Prior to its public launch, Capsule was named one of six finalists in the CrowdStrike, Amazon Web Services and NVIDIA Startup Accelerator at the RSA Conference, emerging from a field of nearly 1,000 competing startups to pitch its technology to a panel that included celebrity investor and Shark Tank executive producer Robert Herjavec.
Capsule operates as a runtime-first trust layer for agentic AI, built specifically to address the gap between what enterprise security teams can govern and what AI agents are capable of doing in live production environments. Its platform enforces controls directly within the agent execution path, providing real-time visibility over agent behaviour and ensuring teams retain oversight of what agents can access and act upon.

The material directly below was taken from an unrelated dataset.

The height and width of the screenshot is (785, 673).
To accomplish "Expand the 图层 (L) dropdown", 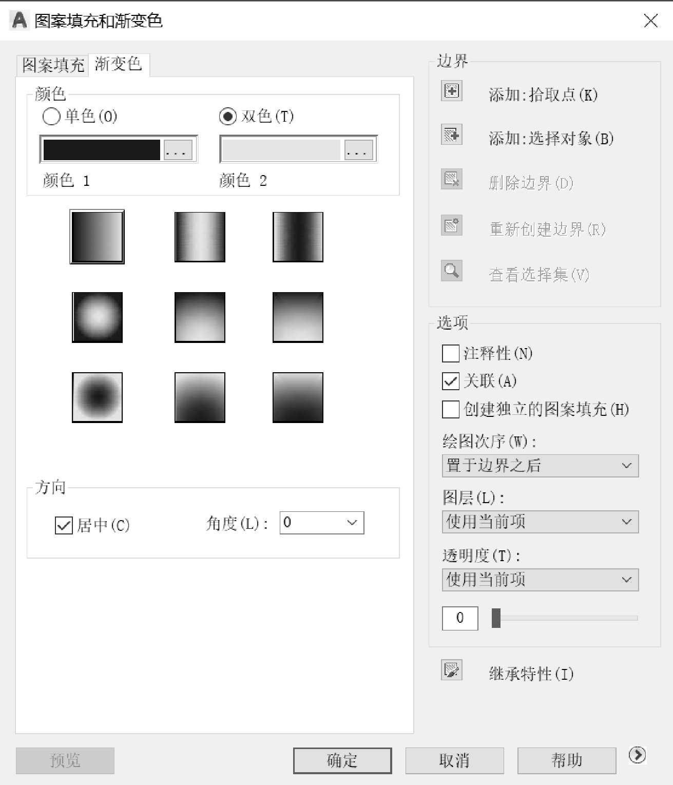I will [540, 522].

The company is advised by a group of senior security figures, including Chris Krebs, the first director of the Cybersecurity and Infrastructure Security Agency (CISA); Omer Grossman, former global CIO at CyberArk; Jim Routh, former CISO across multiple Fortune 500 enterprises; and Dr. Yonesy Núñez, a former CISO with a background in financial services.
The company’s launch comes against the backdrop of rapid AI agent adoption across large organisations. Microsoft has reported that more than 80% of Fortune 500 companies now use active AI agents built with low-code or no-code tools, while the expansion of coding agents is accelerating the pace and scale of enterprise automation.

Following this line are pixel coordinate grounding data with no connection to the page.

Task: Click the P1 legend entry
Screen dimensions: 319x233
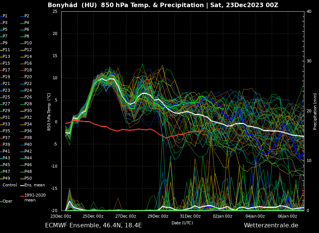Action: tap(5, 16)
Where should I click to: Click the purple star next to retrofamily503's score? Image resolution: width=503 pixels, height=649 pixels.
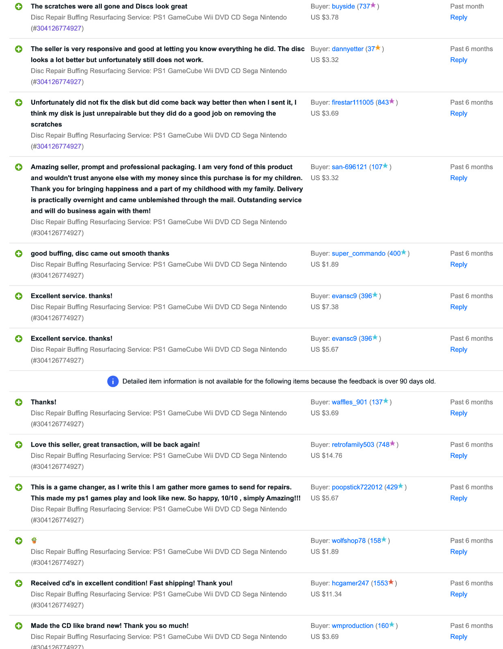click(392, 444)
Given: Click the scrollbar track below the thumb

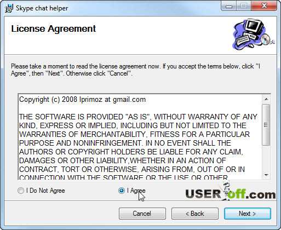Looking at the screenshot, I should (x=266, y=158).
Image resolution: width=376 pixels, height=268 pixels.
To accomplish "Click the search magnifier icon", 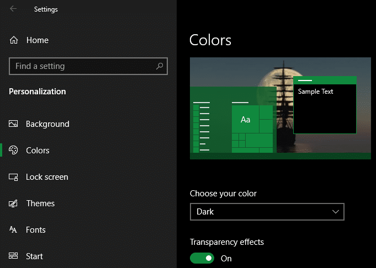I will (x=160, y=66).
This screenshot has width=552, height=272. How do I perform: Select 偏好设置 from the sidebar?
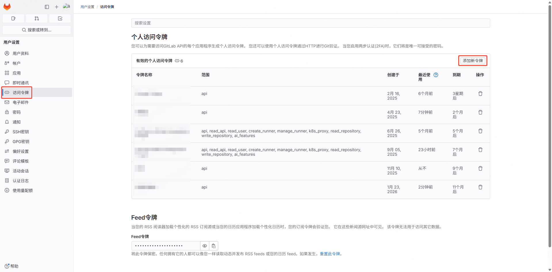pyautogui.click(x=21, y=151)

Capsule Security CEO and co-founder Naor Paz said, “AI agents are quickly becoming a new class of privileged user in the enterprise, except they can act at machine speed and they do not behave like deterministic software. That creates a dangerous gap between what security teams can govern today and what agents can do in production. Capsule closes that gap by enforcing trust at runtime, inside the execution path, so teams can move fast with agents while staying in control of what those agents can access and execute.”
Capsule advisor Omer Grossman said, “The agentic AI boom is creating an opening in runtime behavior enterprises can’t afford to ignore. The ability to secure this layer is what ultimately determines whether companies can move fast with AI without breaking trust. That is why I chose to support Capsule Security. The team is addressing the problem at its core by delivering real-time visibility and control over agent behavior, grounded in the operational reality of AI-driven environments within a fundamentally new and rapidly evolving paradigm.”
Lama Partners founding general partner and Capsule Security board member Ron Zalkind said, “Agents have the ‘superpower’ to write and deploy code at unprecedented rates, fundamentally changing how software is built and operated. With that level of power comes a new responsibility to secure it. Security leaders understand that legacy tools were never designed to interpret intent, context, and real-time behavior, which are essential for securing dynamic agentic environments. From day one, Naor and Lidan have combined deep technical rigor with clarity of vision to build a platform that allows organizations to confidently adopt AI agents while stopping dangerous actions before damage is done.”
Elsewhere, Cogent Security, a cybersecurity company building autonomous AI agents for enterprise vulnerability remediation, recently raised new capital totalling $42m.